* _Source text_:
■ ■ ■
Comedian Garners Laughs and Money for a Good Cause
Local stand-up comic with Crohn's disease uses his talents to help others
Matt Nagin, a comedian who performed at the Gotham Comedy Foundation fundraiser last week, like most stand-up comedians, can't help cracking several jokes during regular conversation. But unlike most comedians, Nagin uses laughter as his own personal medicine.
Nagin, 36, a Chelsea resident, is part of the Gotham Comedy Foundation. Last week, Gotham Comedy Foundation held a fundraising night, where all proceeds went to support the charity.
The foundation's creator, Bill Drewes, who is in remission from cancer, always believed in laughter therapy. He and his team of comics, including Nagin, spread laughter to places like schools, hospitals and broadcast performances to people like war veterans and Holocaust survivors. But Nagin can especially relate to Drewes' theory of smiling away the pain. Ever since he started doing stand-up seven years ago, he noticed himself having a more positive attitude, and his chronic pain become less and less acute.
"To me, using laughter to deal with pain boosts your mood and increases your general well-being," said Nagin. "But I'm not going to say laughter cures any illness. If you have diabetes don't stop taking your insulin and just watch Judd Apatow films, but maybe if you do both you're better off."
Nagin may have joked about not knowing who Crohn is, but the illness itself is no laughing matter. Crohn's Disease is an autoimmune disorder, where the body's white blood cells attack the intestines as if they were a foreign agent. Nagin called it an invisible disease. He was diagnosed with the disease 23 years ago when doctors thought he had appendicitis. Nagin has struggled with pain, multiple surgeries and frequent bathroom trips throughout his life, but right now he is in remission, and is the healthiest he has ever felt.
But having Crohn's Disease does not exactly give Nagin a wealth of material for his stand-up acts. In fact, besides a performance he did for a Crohn's fundraiser several years ago, he rarely makes jokes about the disease.
"When there's food out no one wants to hear about your intestines," he said. "Keep it in the bathroom."
Instead, Nagin prefers to rant about relationships and make one-liners like one of his comedic influences, George Carlin. His first one-man show, "Wooly Mammoth Panic Attack" ran for the month of July at the 59th Street Theater, and sold out for a few of the nights. But Nagin doesn't let his successful first show get to his head.
"I had to swallow a pill once with a camera in it, so doctors could get a look at my insides," he said. "That's the most media attention I've ever received, the paparazzi camera going right through me."
■ ■ ■
* _The data_:
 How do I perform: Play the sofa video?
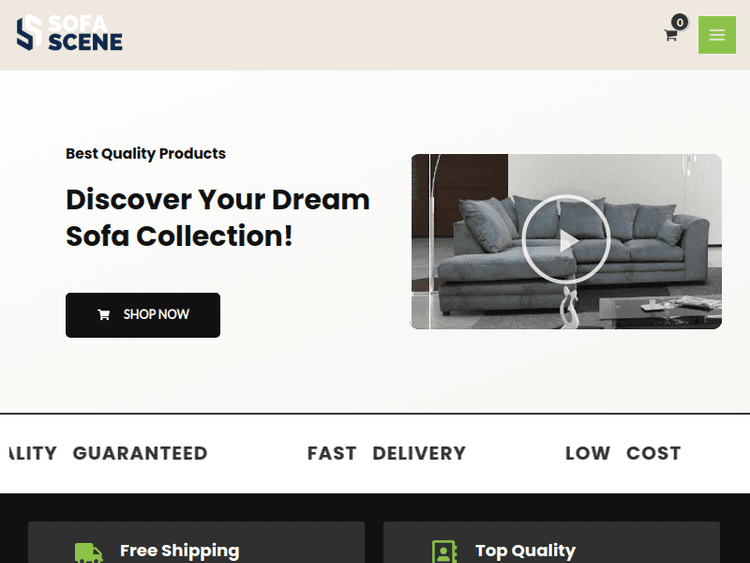click(x=566, y=240)
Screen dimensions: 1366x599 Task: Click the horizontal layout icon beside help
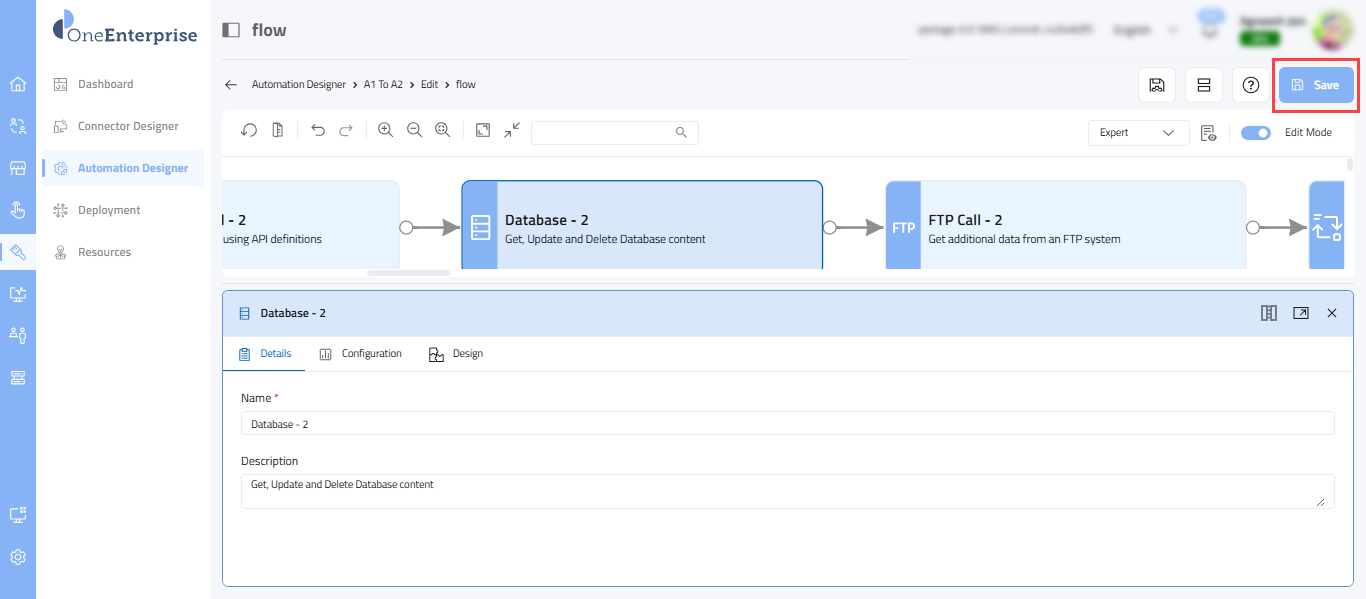tap(1204, 85)
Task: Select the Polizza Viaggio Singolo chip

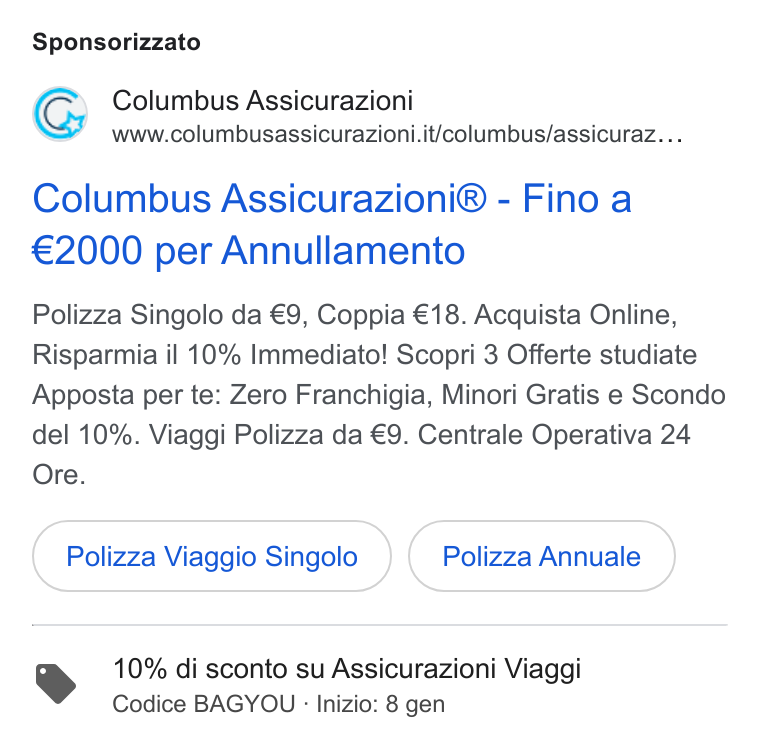Action: coord(212,556)
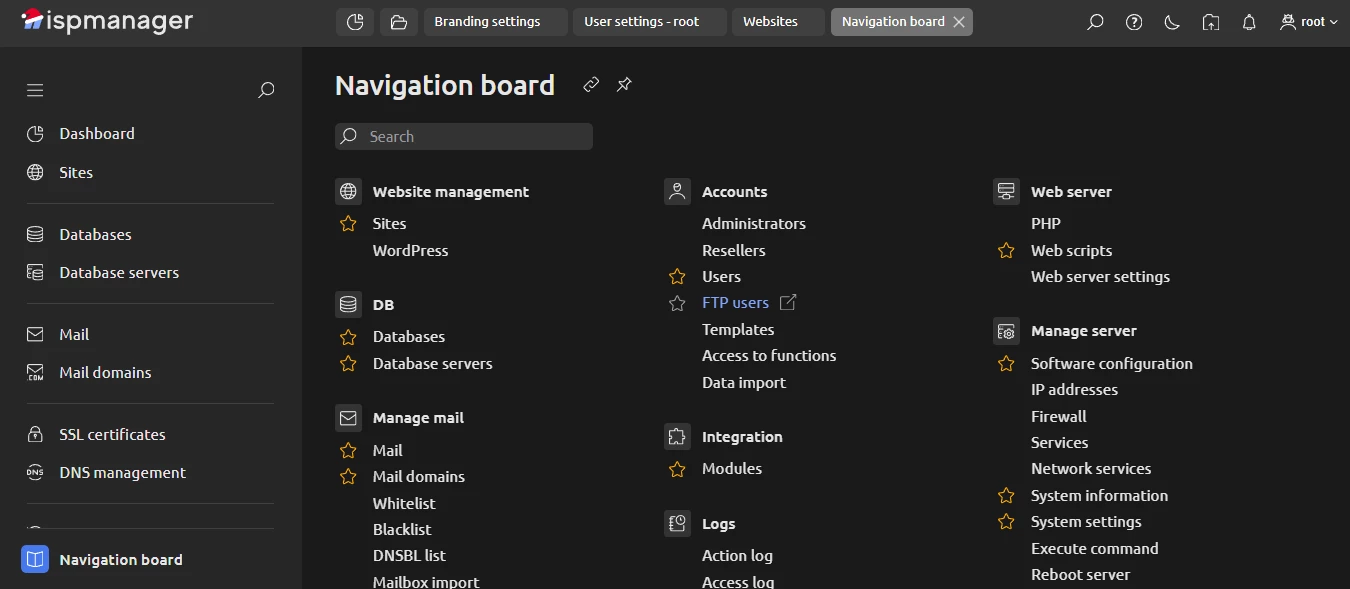Click inside the Navigation board search field

[463, 136]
■ ■ ■
* _Work task A_: Duplicate the passage from the article about comedian Matt Nagin that begins at the words "Nagin, 36, a" and stops after the words "and less acute.".
* _Work task B_: According to the article about comedian Matt Nagin, at which theater did his one-man show "Wooly Mammoth Panic Attack" run?
The lines above are separate material and have no connection to the article about comedian Matt Nagin.

* _Reply A_:
Nagin, 36, a Chelsea resident, is part of the Gotham Comedy Foundation. Last week, Gotham Comedy Foundation held a fundraising night, where all proceeds went to support the charity.
The foundation's creator, Bill Drewes, who is in remission from cancer, always believed in laughter therapy. He and his team of comics, including Nagin, spread laughter to places like schools, hospitals and broadcast performances to people like war veterans and Holocaust survivors. But Nagin can especially relate to Drewes' theory of smiling away the pain. Ever since he started doing stand-up seven years ago, he noticed himself having a more positive attitude, and his chronic pain become less and less acute.

* _Reply B_: It ran at the 59th Street Theater.